Seeing as she was already familiar with the activities, Maisie agreed to co-host the live session with Kate on the Sunday, leaving me available to try out a new approach to monitoring the sessions. Seeing as Instagram doesn’t allow you to see any activities that happened during the live stream afterwards (other than total number attended/viewed), I decided to monitor everything manually.
I found that although the boosted post marketing the event got a lot of attention (around 126 likes), the highest number of viewers we had at one time was only 8, and overall, including the views we had afterwards, we only had 37 views. So although a lot of people seem to like the idea of what we’re doing, not a lot of people are actually willing to put the time aside to actively engage in the project.
I also noticed that the numbers started to drop off when the actual activity began, people seemed happy enough to listen to Kate and Maisie discuss what they were going to be doing, the thought process behind it all and the benefits it could brings (which lasted around 10-15min, so not a short amount of time!) – but when it came to actually engaging with the project, they left. Perhaps this was due to the type of live session we were hosting that week, but it was certainly interesting to see the engagement levels throughout the live session.

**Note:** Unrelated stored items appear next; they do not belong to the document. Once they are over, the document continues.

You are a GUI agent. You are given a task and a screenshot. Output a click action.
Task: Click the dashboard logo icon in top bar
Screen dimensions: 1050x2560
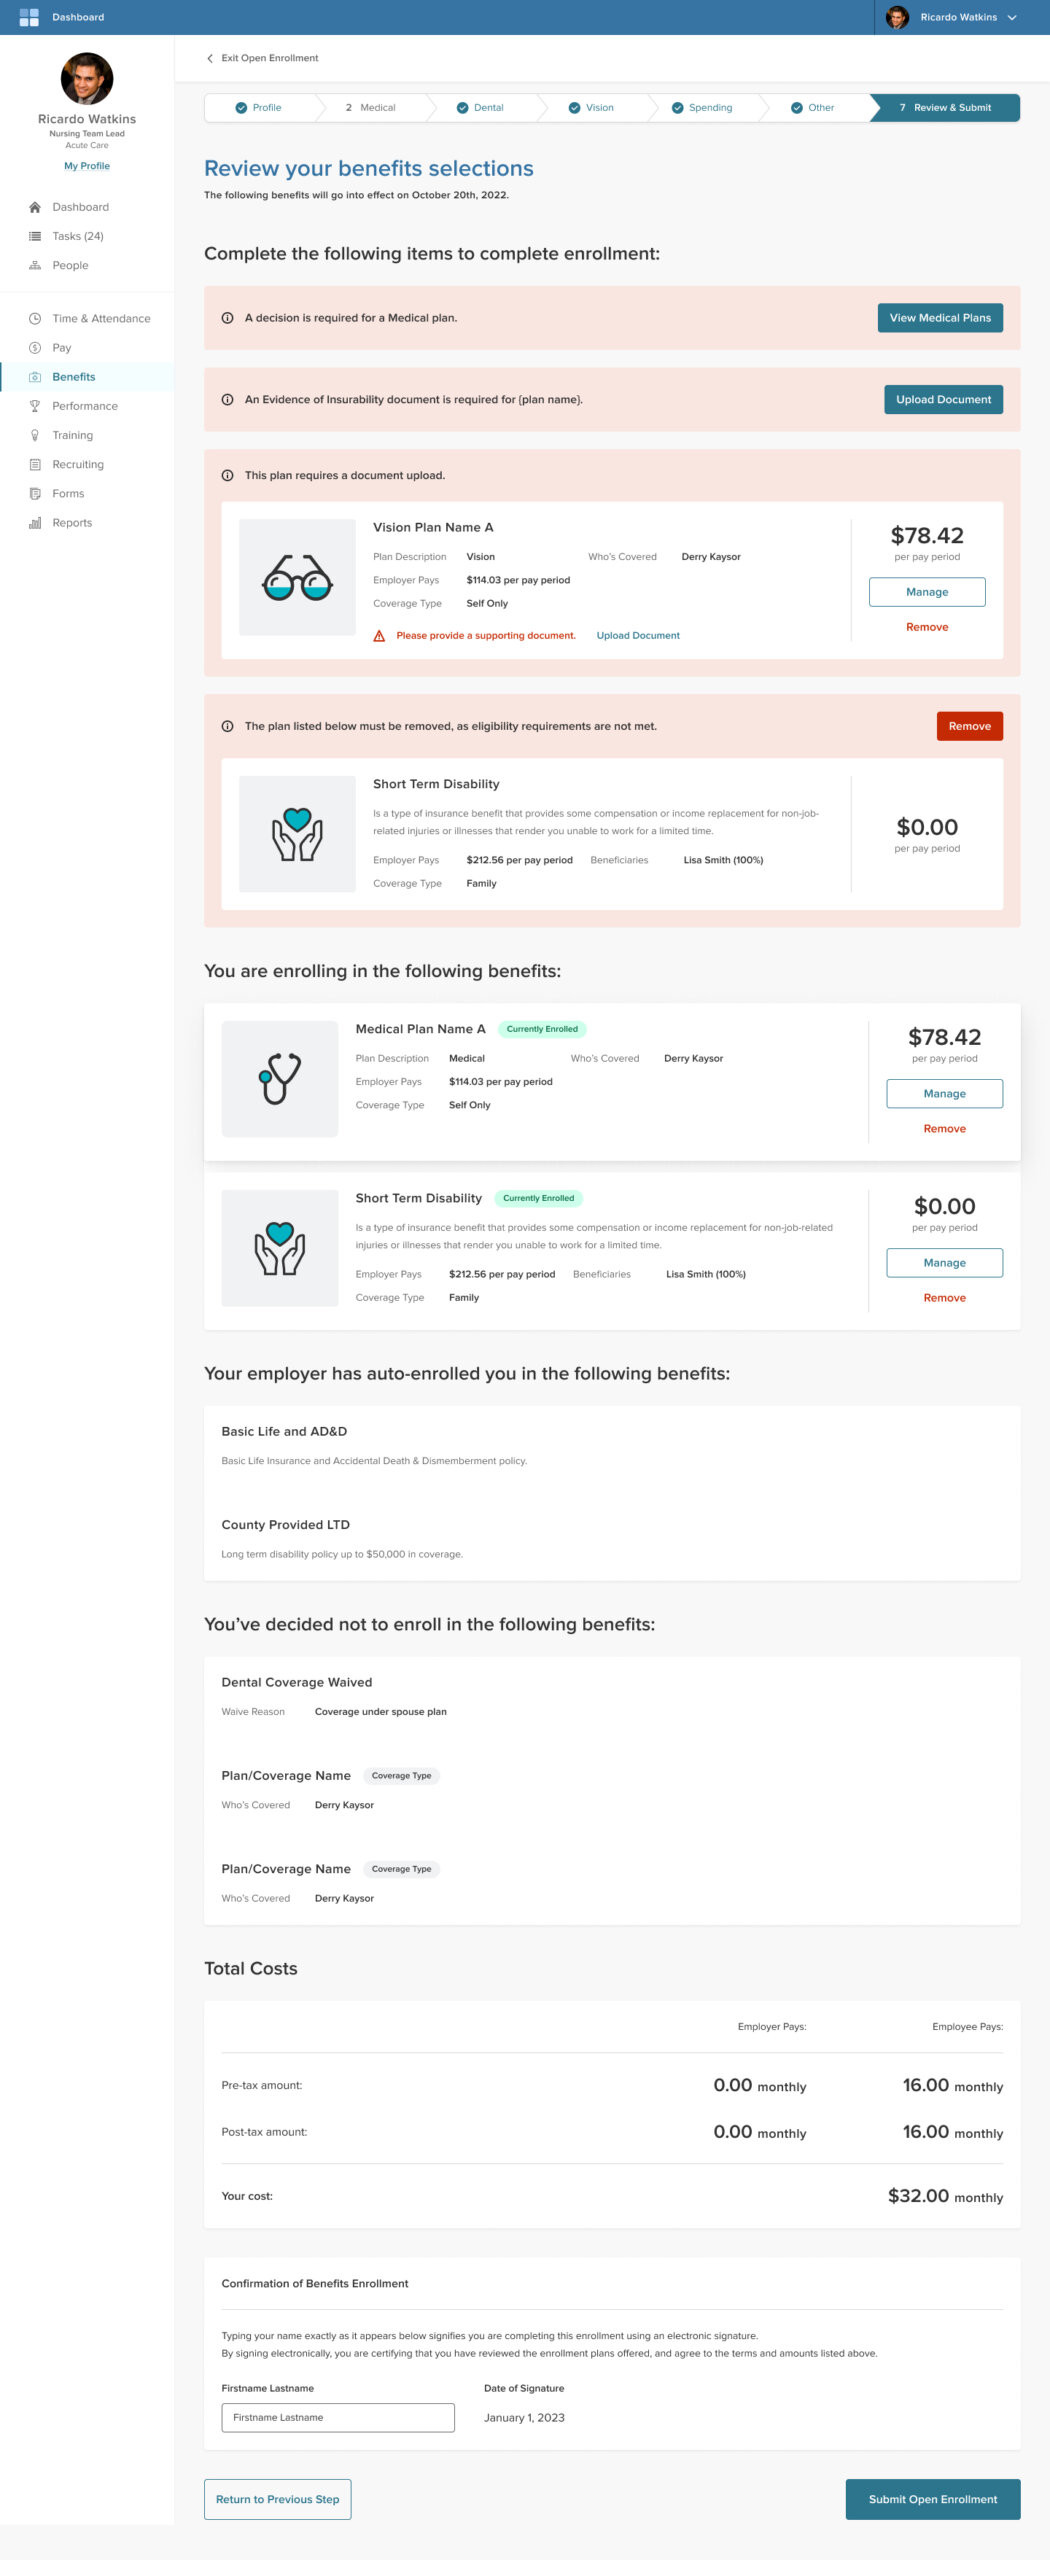pyautogui.click(x=29, y=17)
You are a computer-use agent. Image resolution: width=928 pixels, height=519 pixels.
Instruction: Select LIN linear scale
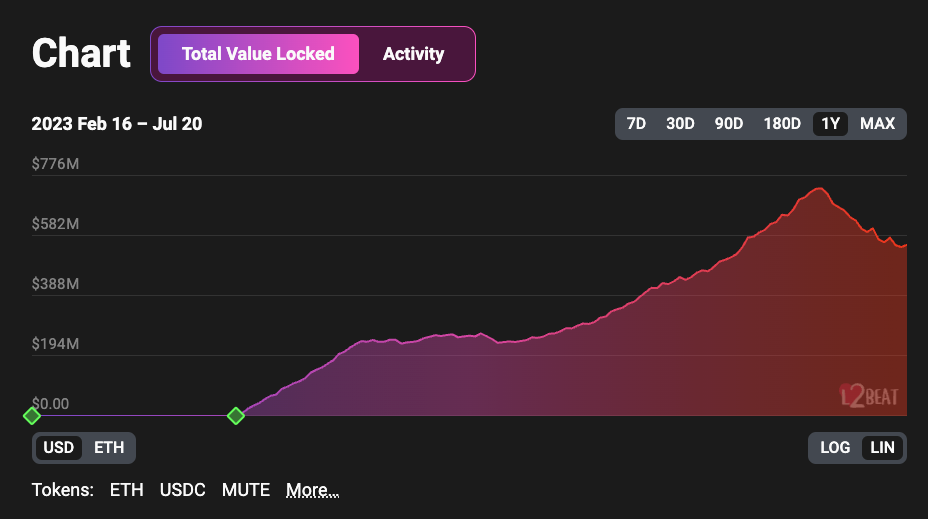tap(882, 447)
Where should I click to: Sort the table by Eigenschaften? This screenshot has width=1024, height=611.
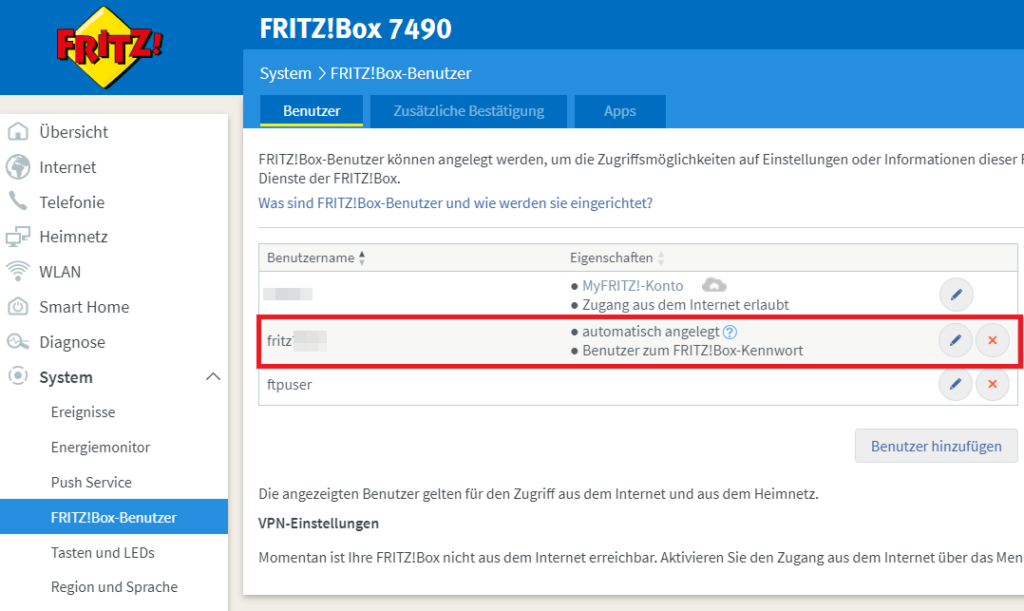(x=661, y=258)
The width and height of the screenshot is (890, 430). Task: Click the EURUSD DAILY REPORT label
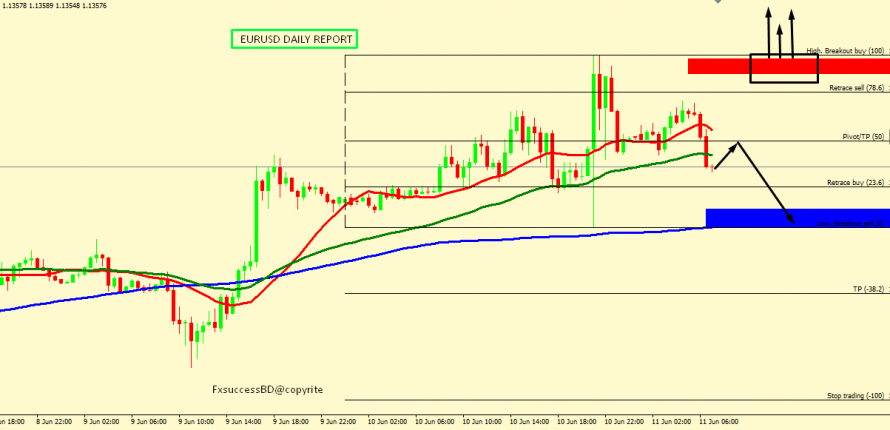(295, 39)
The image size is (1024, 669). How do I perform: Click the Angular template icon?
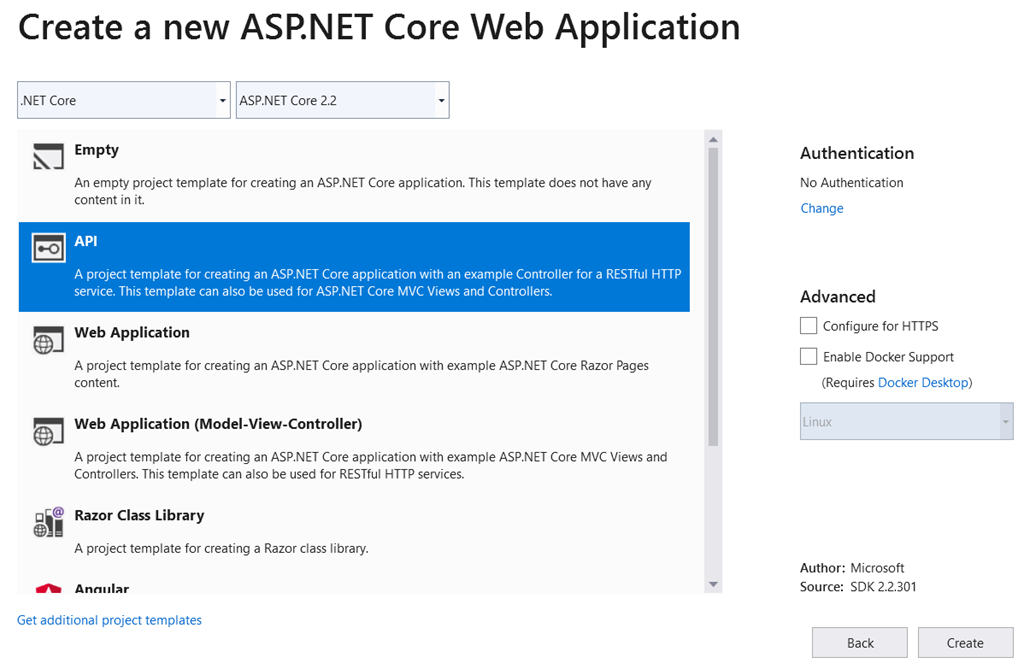[48, 588]
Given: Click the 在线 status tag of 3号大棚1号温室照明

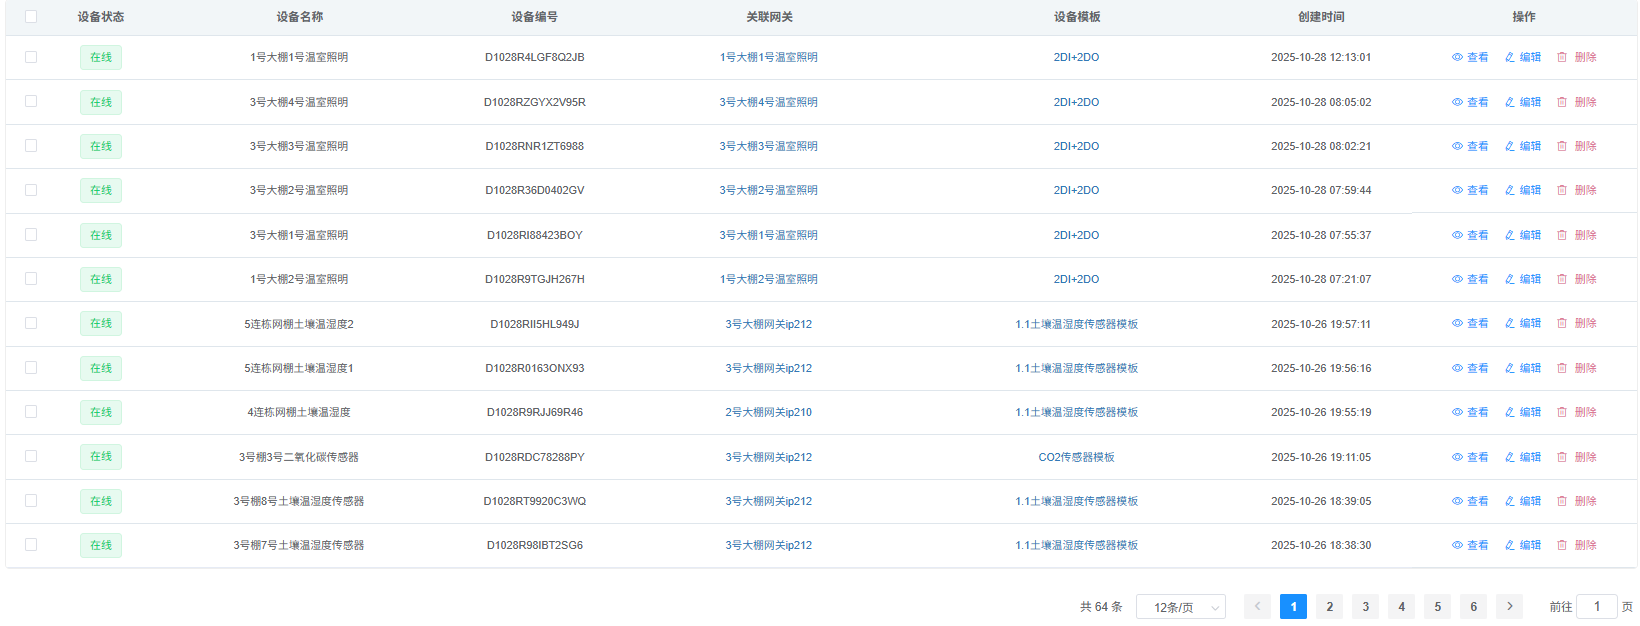Looking at the screenshot, I should point(101,235).
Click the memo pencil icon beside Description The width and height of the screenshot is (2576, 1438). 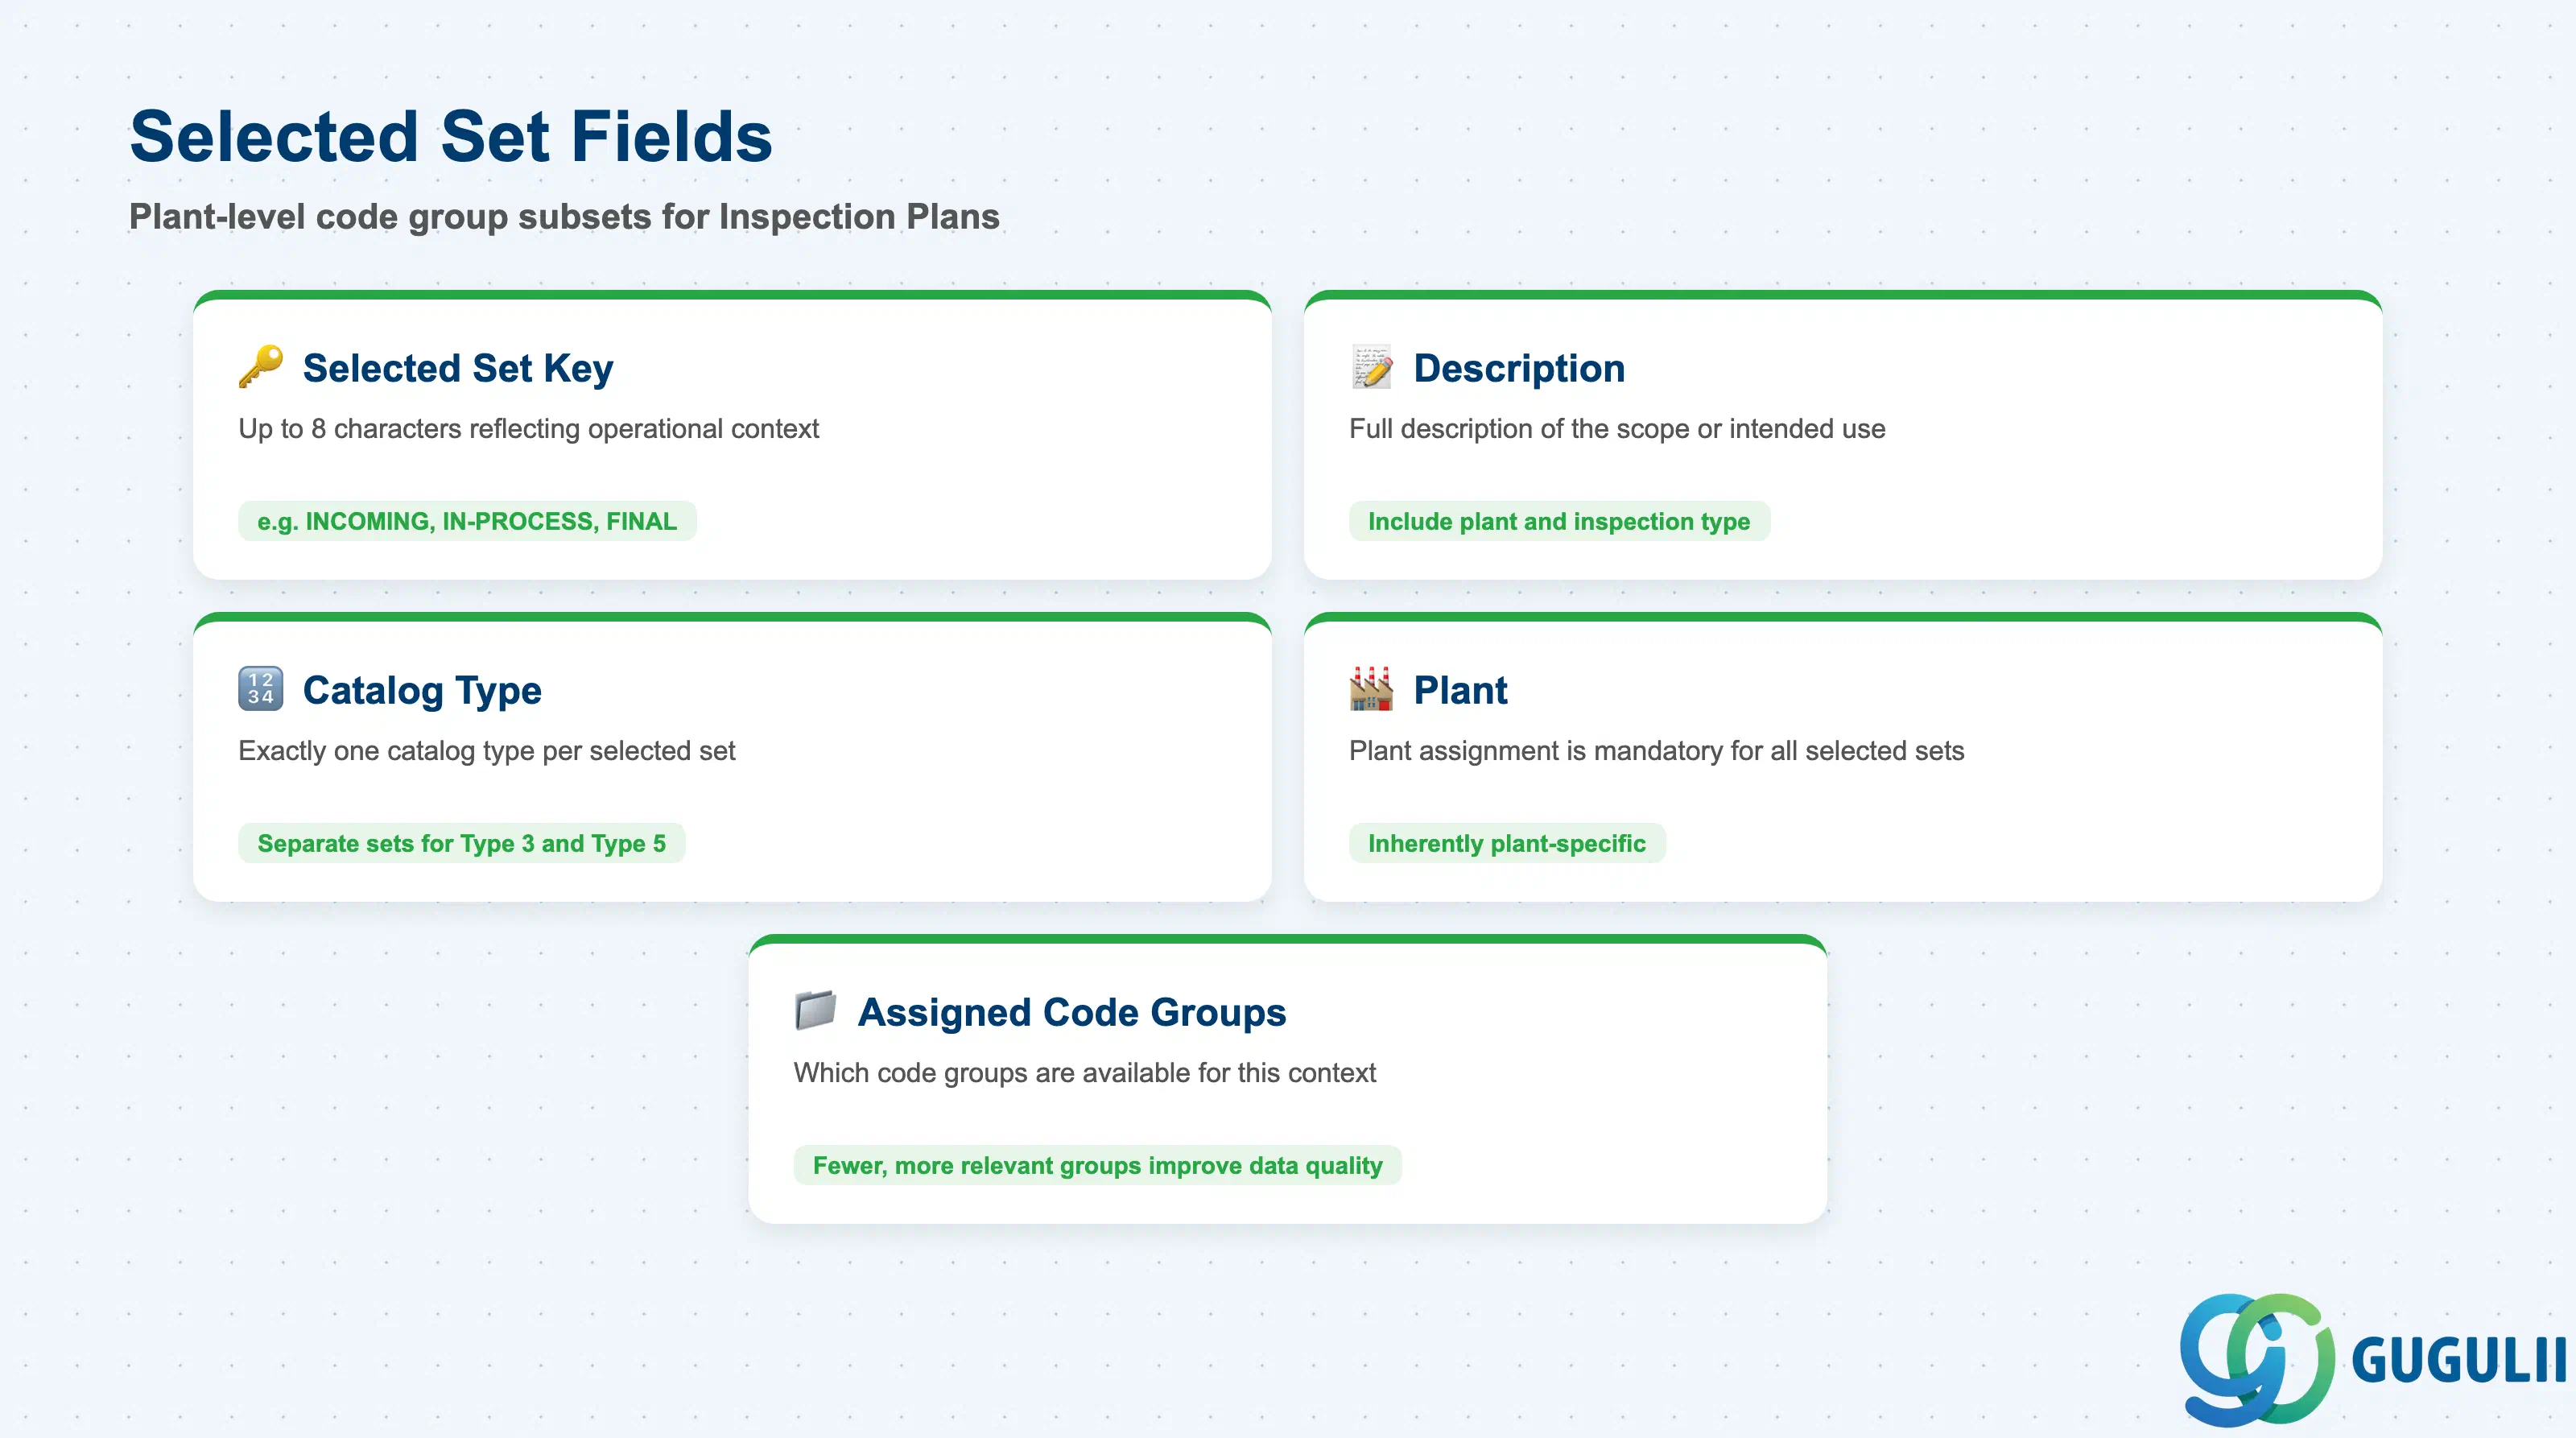tap(1371, 367)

Following on from our last meeting, myself, Beth and Debbie set up another meeting to work on the project budget. The meeting was extremely productive, seeing as all three of us are from completely different fields (Beth being an event planner, Debbie being a Historian) we could all bring accurate numbers and/or rates of the materials and staff needed for the project based on experience. I also felt that our three skillsets complimented each other well, we were all on the same page throughout and it made for an easy conversation. Using our previous project budget as a base, we managed to draft up a budget for the project moving forward (October 2020 – March 2021) and embed it within the ongoing HAZ projects, shown in the document below.
I then went onto tweaking the project proposal to work with the HAZ objectives, liaising with Debbie directly for feedback. As much as I like running a project alone, I find working with people so much more rewarding – you get a real sense of excitement and achievement that is hard to get otherwise.